DERAKPOST.COM – Permohonan uji materi terhadap syarat pendidikan minimal Calon Presiden (Capres) dan Calon Wakil Presiden (Cawapres), yakni ditolak pihak Mahkamah Konstitusi (MK). Uji materi yang diatur dalam Pasal 169 huruf r Undang-Undang Nomor 7 Tahun 2017 tentang Pemilu.
Dalam putusan bernomor 87/PUU-XXIII/2025, MK menyatakan bahwa persyaratan saat ini (minimal SMA/sederajat) tidak melanggar konstitusi dan justru membuka kesempatan lebih luas bagi warga negara.
“Menolak permohonan para pemohon untuk seluruhnya,” tegas Ketua MK Suhartoyo saat membacakan amar putusan, Kamis, 17 Juli 2025 dikutip dari laman Detik.
Hakim Konstitusi Ridwan Mansyur menjelaskan, mengubah syarat pendidikan menjadi S1 justru berpotensi mempersempit hak warga negara untuk mencalonkan diri.
Saat ini, partai politik atau gabungan partai masih leluasa mengajukan calon dengan latar pendidikan lebih tinggi tanpa terbatas aturan formal.

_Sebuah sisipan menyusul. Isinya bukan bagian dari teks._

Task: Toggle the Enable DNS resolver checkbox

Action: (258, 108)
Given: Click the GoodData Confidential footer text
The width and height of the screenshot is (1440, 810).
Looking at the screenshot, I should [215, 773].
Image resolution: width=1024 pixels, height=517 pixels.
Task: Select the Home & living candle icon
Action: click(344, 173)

“Pemaknaan baru (S1) justru membatasi peluang warga yang bisa diajukan sebagai calon oleh partai politik,” ujar Ridwan.
MK juga menegaskan bahwa pembuat undang-undang memiliki kewenangan untuk menyesuaikan persyaratan calon presiden/wapres sesuai perkembangan zaman, berdasarkan Pasal 6 Ayat 2 UUD 1945.
Permohonan uji materi diajukan oleh tiga warga negara: Hanter Oriko Siregar, Daniel Fajar Bahari Sianipar, dan Horison Sibarani.
Mereka berargumen bahwa syarat pendidikan minimal SMA/sederajat berisiko menghasilkan pemimpin yang tidak kompeten, sehingga dinilai bertentangan dengan konstitusi.
Namun, MK menilai gugatan tersebut tidak memiliki dasar kuat, sebab kompetensi kepemimpinan tidak semata ditentukan oleh gelar akademik.
Dengan ditolaknya gugatan, syarat pendidikan calon presiden/wapres tetap mengacu pada aturan lama. Putusan ini sekaligus mengukuhkan prinsip **kesetaraan kesempatan** dalam kontestasi politik.
“Pembuat undang-undang bisa saja mengubah persyaratan di masa depan jika diperlukan, tetapi saat ini belum ada alasan konstitusional untuk memaksakan syarat S1,” pungkas Ridwan.